I found some hints from GitHub says that Deleted examples build and recompiled, and now I can't recreate the error. But I'm kind of confused what should be deleted and what should be recompiled (maybe the compile_dlib_python_module.bat again) ?; June 1, 2015 at 9:34 PM
Unknown said...: Sorry I missed your commend at the bottom of the GitHub issue, and now I can perfectly use the dlib as well as the correlation tracking method. I tried the tracking algorithm in my testing video and the performance is awesome !!; June 2, 2015 at 2:08 AM
Unknown said...: hi,
im trying to build a camera which is able to detect people staying in one place for a long time... can I use dlib to detect multiple people from a libe video feed that is already subjected to background subtraction(backgroundsubtractorgmg) Thankyou...; June 13, 2015 at 5:02 AM
Davis King said...: Yes, there are many tools useful for that in dlib. I would try training a HOG filter to find the people. See http://blog.dlib.net/2014/02/dlib-186-released-make-your-own-object.html for example.; June 13, 2015 at 8:03 AM
Unknown said...: Thank you Mr.Davis for your advise.; July 4, 2015 at 12:41 AM
Unknown said...: Hello, i have a problem with speed with the correlation tracker. I am using linux and i compiled the library as written in the compilation instructions (with release mode on). Anyhow, with the provided test example with resolution 320x480, i only get about 25-30 fps, which is far from 150 fps.
Is this because i am using dlib with Python API?

Thank you for your answer!; July 17, 2015 at 8:14 PM
Davis King said...: No, the Python API isn't too much slower than the C++ API. Maybe your computer is super slow? Maybe you didn't really compile it in release mode. I don't know.
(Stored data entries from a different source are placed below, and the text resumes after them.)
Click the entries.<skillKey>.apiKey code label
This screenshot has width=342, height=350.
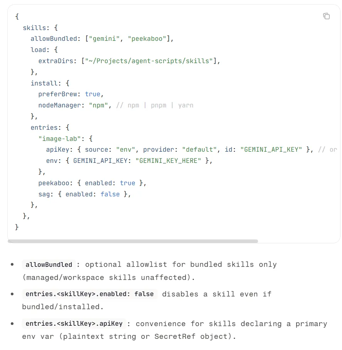pyautogui.click(x=74, y=324)
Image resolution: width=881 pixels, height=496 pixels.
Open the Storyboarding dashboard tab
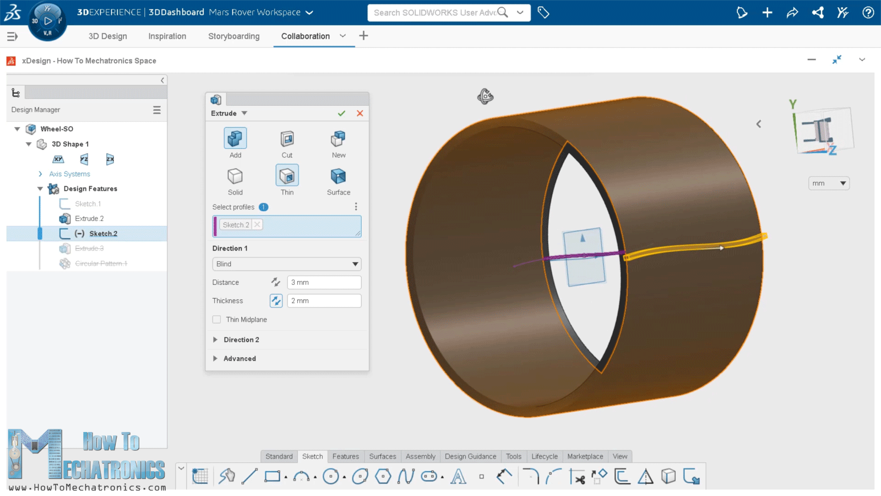pos(233,36)
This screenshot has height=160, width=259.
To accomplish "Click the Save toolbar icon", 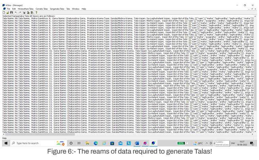I will click(12, 13).
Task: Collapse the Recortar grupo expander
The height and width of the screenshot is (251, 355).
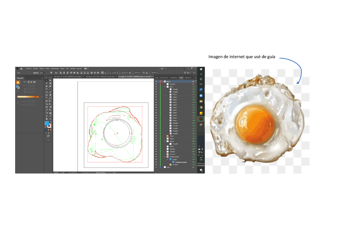Action: [x=165, y=157]
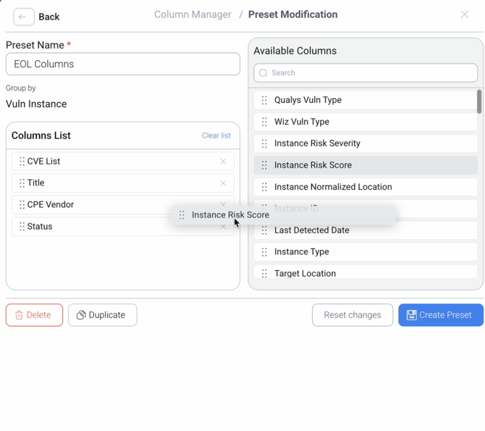The height and width of the screenshot is (431, 485).
Task: Remove Title column with X icon
Action: 223,183
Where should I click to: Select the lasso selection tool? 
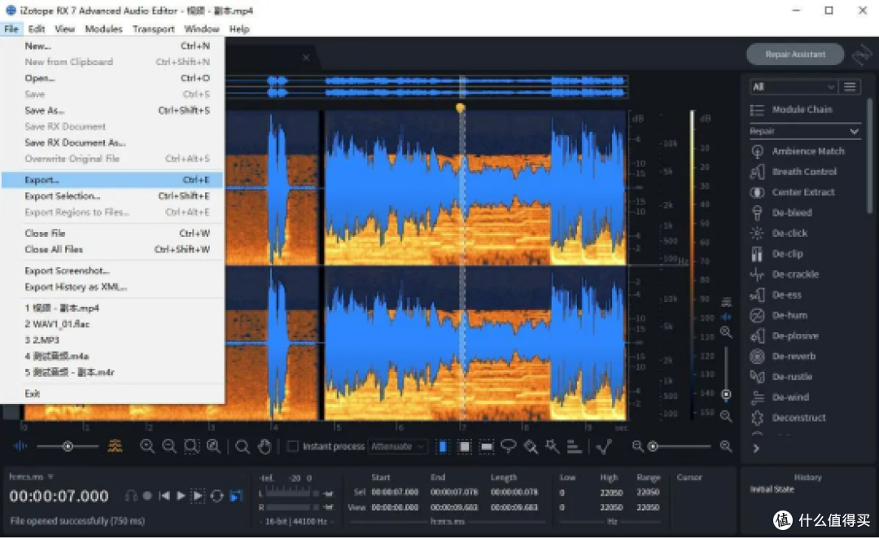(509, 446)
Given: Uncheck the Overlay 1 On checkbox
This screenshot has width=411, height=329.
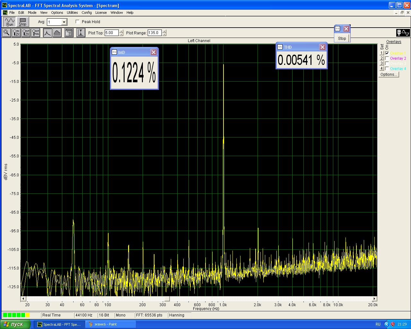Looking at the screenshot, I should 387,53.
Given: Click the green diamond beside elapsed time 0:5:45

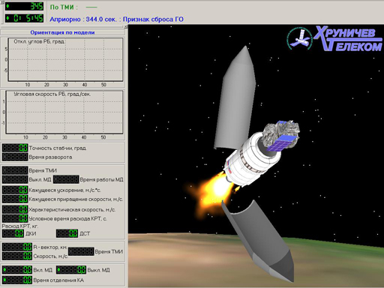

I just tried it on my computer and I get 150fps in C++ including file I/O. In Python I'm getting 107fps but only because Python's image loading is much slower.; July 18, 2015 at 1:32 PM
Dashesy said...: Any chance you submit dlib for PyPI, it makes the impact orders of magnitude higher, thanks for great utility.; August 18, 2015 at 12:27 PM
Davis King said...: I'm not going to but you are welcome to do it if you are interested :); August 18, 2015 at 4:45 PM
Andrés Felipe said...: Hi Davis, I'm having problems when I try to compile the program in Eclipse.

make all
Building target: Tracker_dlib
Invoking: Cross G++ Linker
g++ -L/usr/lib/ -o "Tracker_dlib" ./src/Tracker_dlib.o -lpthread -lblas -llapack -ljpeg -lpng -lX11
/usr/bin/ld: cannot find -lblas
/usr/bin/ld: cannot find -llapack

However, when I check for libblas and liblabpack, these are the outputs that I get.

anfedres@anfedres-ThinkPad-W530:~/Documents/dlib-18.17/examples/build$ ldconfig -p | grep liblapack
liblapack.so.3 (libc6,x86-64) => /usr/lib/liblapack.so.3
anfedres@anfedres-ThinkPad-W530:~/Documents/dlib-18.17/examples/build$ ldconfig -p | grep libblas
libblas.so.3 (libc6,x86-64) => /usr/lib/libblas.so.3

I've added already /usr/lib/ to the library search path. Any clue which could be the problem?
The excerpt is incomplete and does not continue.